The number one place I kept stumbling across was fly.io’s Gossip Glomers challenges found here. It is a set of challenges meant to stress test your ability to solve interesting problems in the distributed systems world. Of course, I wanted to do these challenges in Rust. The challenges leverage Maelstrom which is a “workbench” for learning distributed systems. It uses Jepsen under the hood to test toy implementations.

One note: there are a few more ‘workloads’ or challenges that exist within the Maelstrom repo that I’ll likely give a shot after Gossip Glomers. One of them looks like a linearizable key-value store which we nearly have with our Raft implementation! So, I definitely plan to do that!

Maelstrom is pretty awesome and I think it is a great way to prototype some of these algorithms with a little less of the headache of network sockets, setting up infrastructure for a test, etc. It just spins up a few processes and communicates over stdin/stdout. Maelstrom will send out some JSON objects as “messages” over STDIN and the node implementation will then write any messages it wants to send to STDOUT. This definitely lends itself to a sans-I/O approach where there is a ‘handler’ that manages reading messages from stdin and writing messages to stdout and then drives a state machine with those messages. The state machine will just take in certain parsed messages and then output additional messages. (Some of the challenges also require some sort of timeout and that will definitely add some complexity you’ll see below).

At the time of writing, I’m working on Challenge 3d - Efficient Broadcast, Part I. I already finished the preceding challenges and will give a rough overview of the solutions to those as well as discuss the shared runtime (event loop) I wrote to make writing challenges a bit easier. Let’s start with Challenge 1: Echo!

Challenge 1 - Echo

The point of this challenge is mostly to understand the Maelstrom protocol. It’s a way to get used to how to interact with the test harness.
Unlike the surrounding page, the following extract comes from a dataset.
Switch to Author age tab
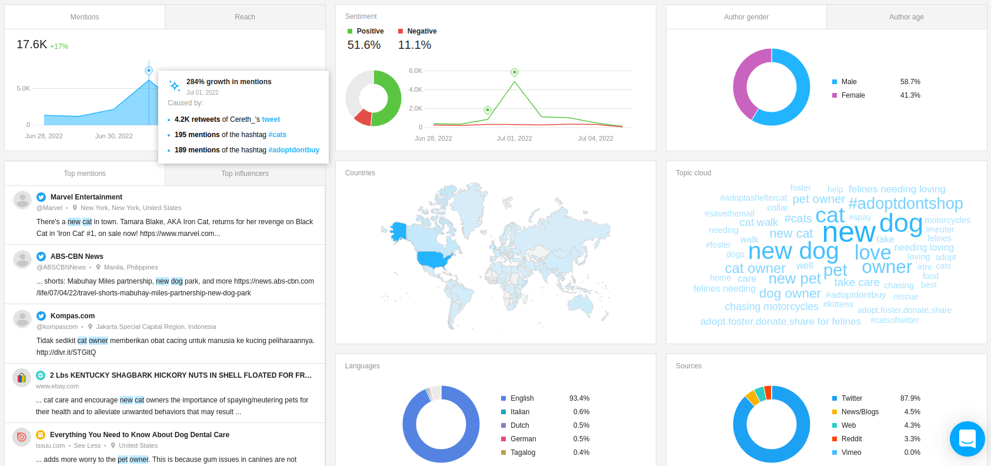991x466 pixels. (x=906, y=17)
The ‘challenge’ is to receive “echo” messages from clients and just echo the payload the client sent back to them. Fairly simple and a bit of the “hello world” for Maelstrom and distributed systems.
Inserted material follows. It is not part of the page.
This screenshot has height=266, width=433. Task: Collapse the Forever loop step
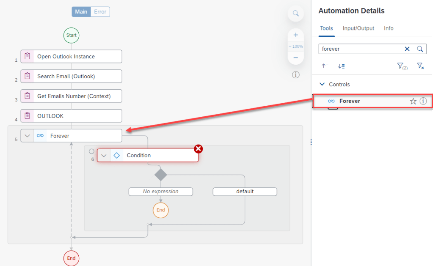28,136
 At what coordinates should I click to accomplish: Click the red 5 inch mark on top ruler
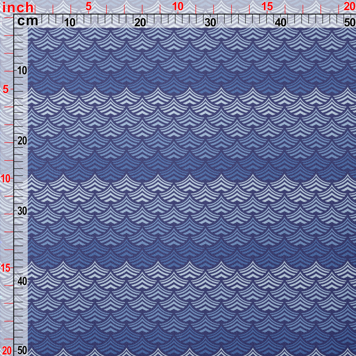coord(89,7)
The main point with the challenge is understanding the protocol. The protocol itself is fairly simple, every communication has an “envelope” if you will that looks like this:

{
    "src": "<src-node>",
    "dest": "<dest-node>",
    "body": <message-specific-object>
}

Every challenge will define a set of RPCs that make up the body key in the envelope JSON object. Another key point in the protocol that the Echo challenge helps resolve is the “init” message. At startup, Maelstrom sends a single init message at the start which provides each node its node ID and a list of the other nodes. The init message sent by Maelstrom will have a body that looks like this:

{
  "type":     "init",
  "msg_id":   1,
  "node_id":  "n3",
  "node_ids": ["n1", "n2", "n3"]
}

And the node needs to simply respond with a “init_ok” message back as a reply to that message (using the “in_reply_to” key that should indicate replying to a message with that “msg_id”). That body looks like this:

{
  "type":        "init_ok",
  "in_reply_to": 1
}

For the echo workload itself, the body that clients will send looks like this:

{
    "type": "echo",
    "msg_id": 1,
    "echo": "Please echo 35"
}

And the response should be like:

{
    "type": "echo_ok",
    "msg_id": 1,
    "in_reply_to": 1,
    "echo": "Please echo 35"
}

Notice how the response is effectively a mirror of the original body, it just changes the “type” and sets the “in_reply_to” to the “msg_id” of the request.

At this point, I could quickly wire up a program that is able to perform this challenge. It was tempting to write a library and get things ready for all of the future challenges, but I opted to just start with a simple solution to challenge 1 and make a shared library after challenge 2 reveals the ‘repeated’ patterns. Reading from stdin and stdout is fairly straightforward and obviously the actual challenge is difficult, but I’ll introduce how to use serde to construct these message types.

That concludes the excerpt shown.